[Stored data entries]
------------

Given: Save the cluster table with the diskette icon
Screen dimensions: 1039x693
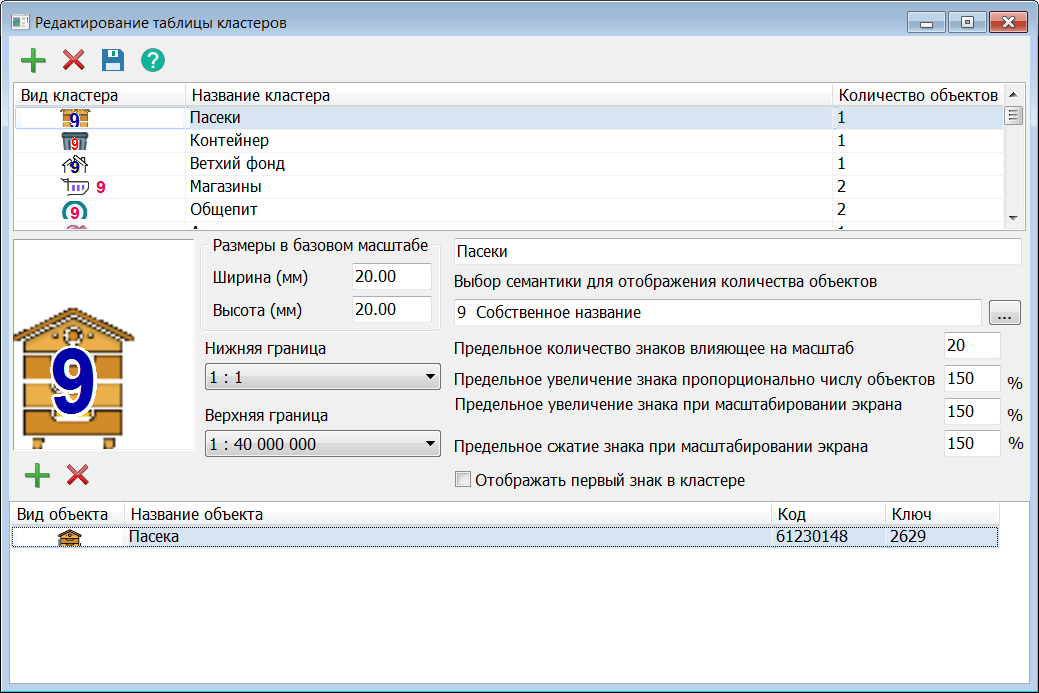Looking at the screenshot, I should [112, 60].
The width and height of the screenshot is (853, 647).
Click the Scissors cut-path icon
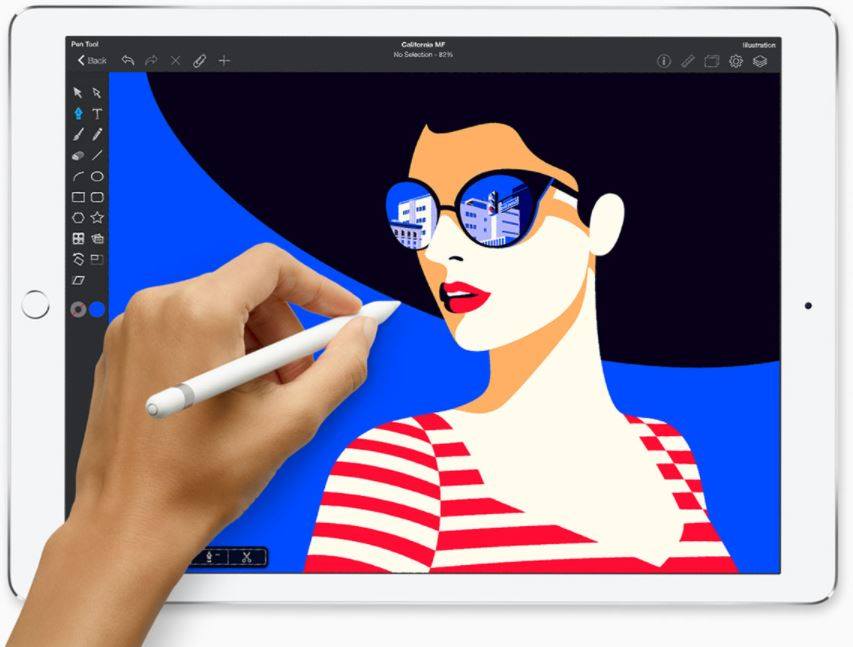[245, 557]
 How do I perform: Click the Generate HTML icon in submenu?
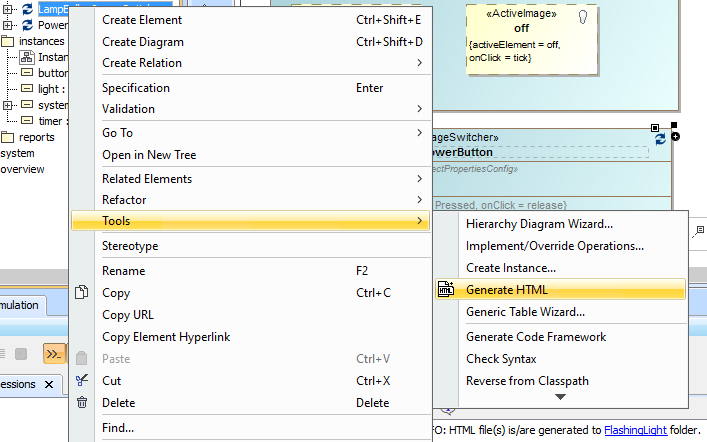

------------

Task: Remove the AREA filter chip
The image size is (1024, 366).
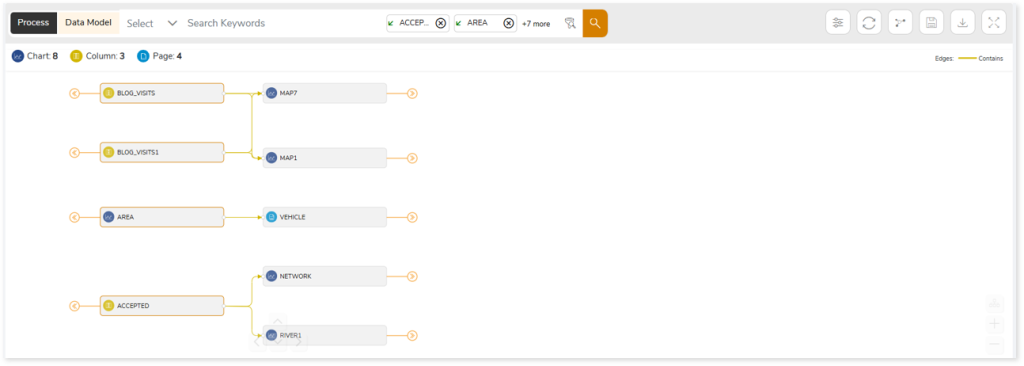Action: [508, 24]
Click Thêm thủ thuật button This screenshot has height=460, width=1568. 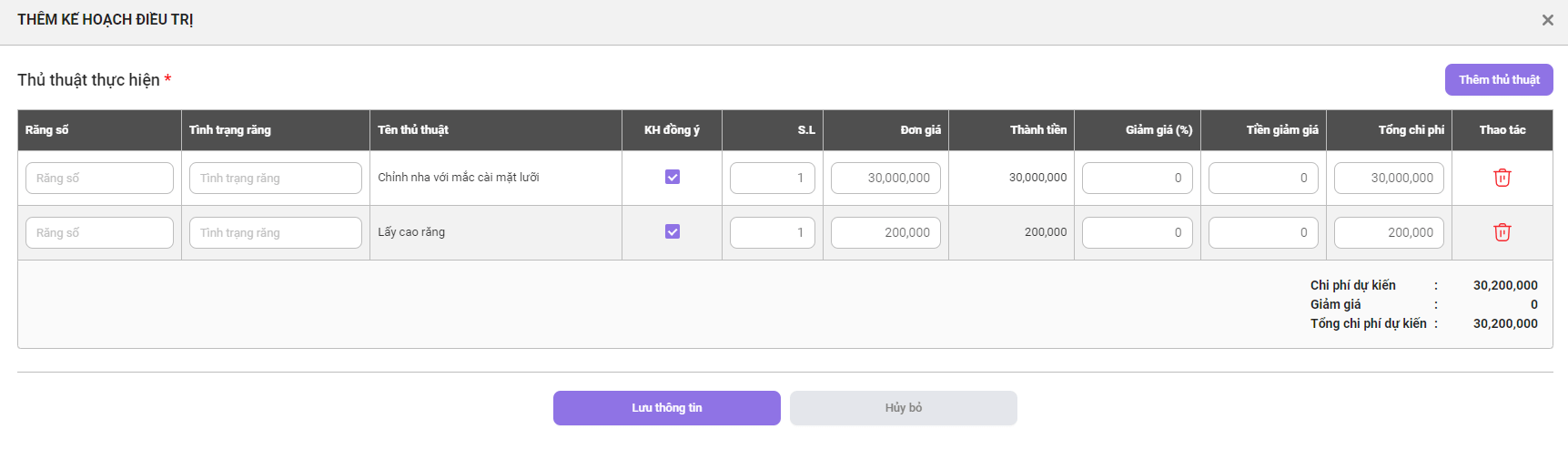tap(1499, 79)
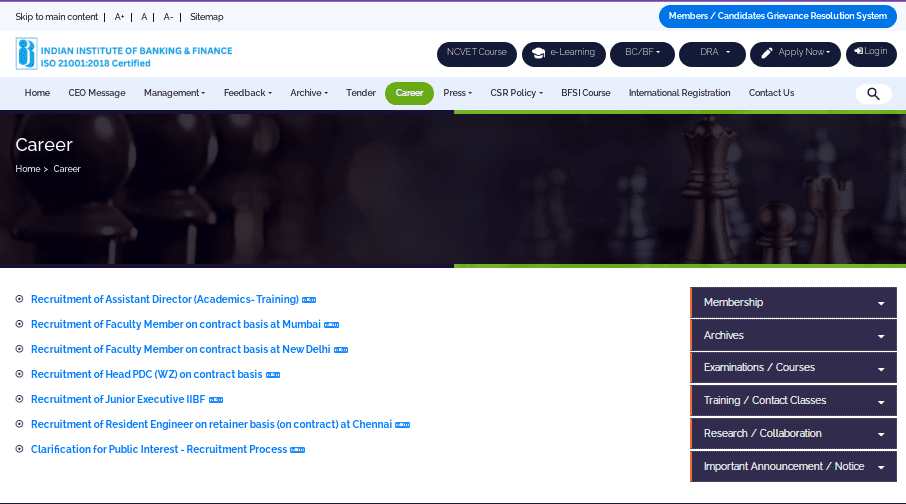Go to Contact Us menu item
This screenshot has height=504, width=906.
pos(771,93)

------------

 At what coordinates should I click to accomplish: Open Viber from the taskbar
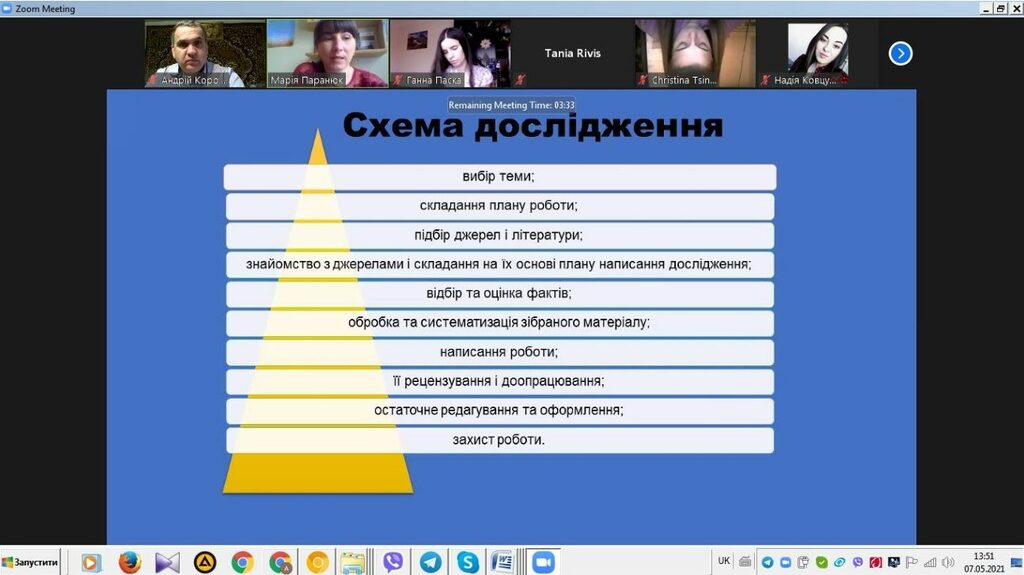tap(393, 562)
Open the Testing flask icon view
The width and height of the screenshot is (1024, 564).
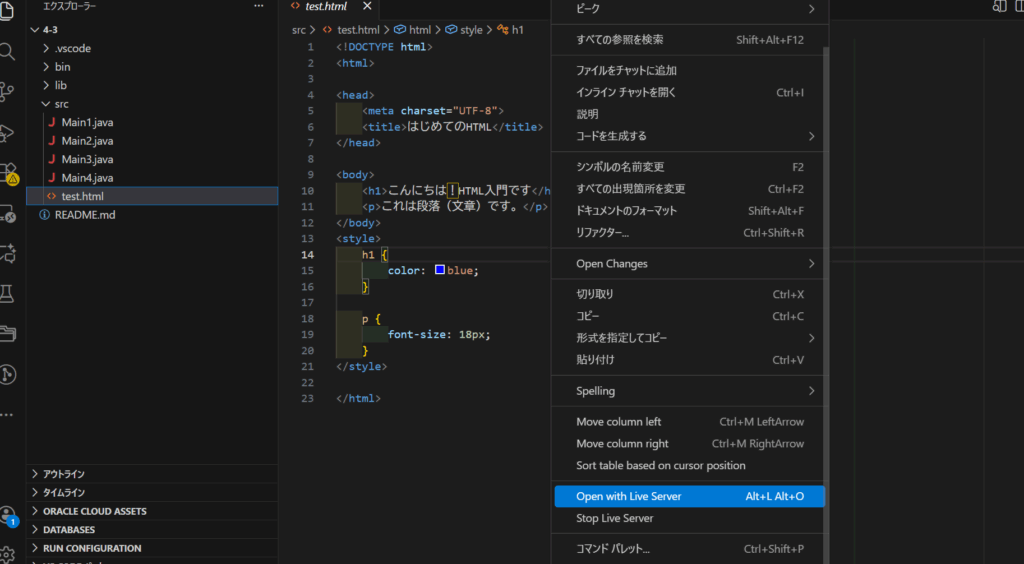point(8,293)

------------

◆ **What this task involves**:
Quote the lines above exactly, starting with the one that has "Given: Save the" and ending with the one that has "How do I perform: Click"; drop the pictures and include nothing else.

◆ **Reply**:
Given: Save the cluster table with the diskette icon
Screen dimensions: 1039x693
Looking at the screenshot, I should [112, 60].
The width and height of the screenshot is (853, 647).
Click the Scissors cut-path icon
[245, 557]
 How do I perform: Click the Generate HTML icon in submenu?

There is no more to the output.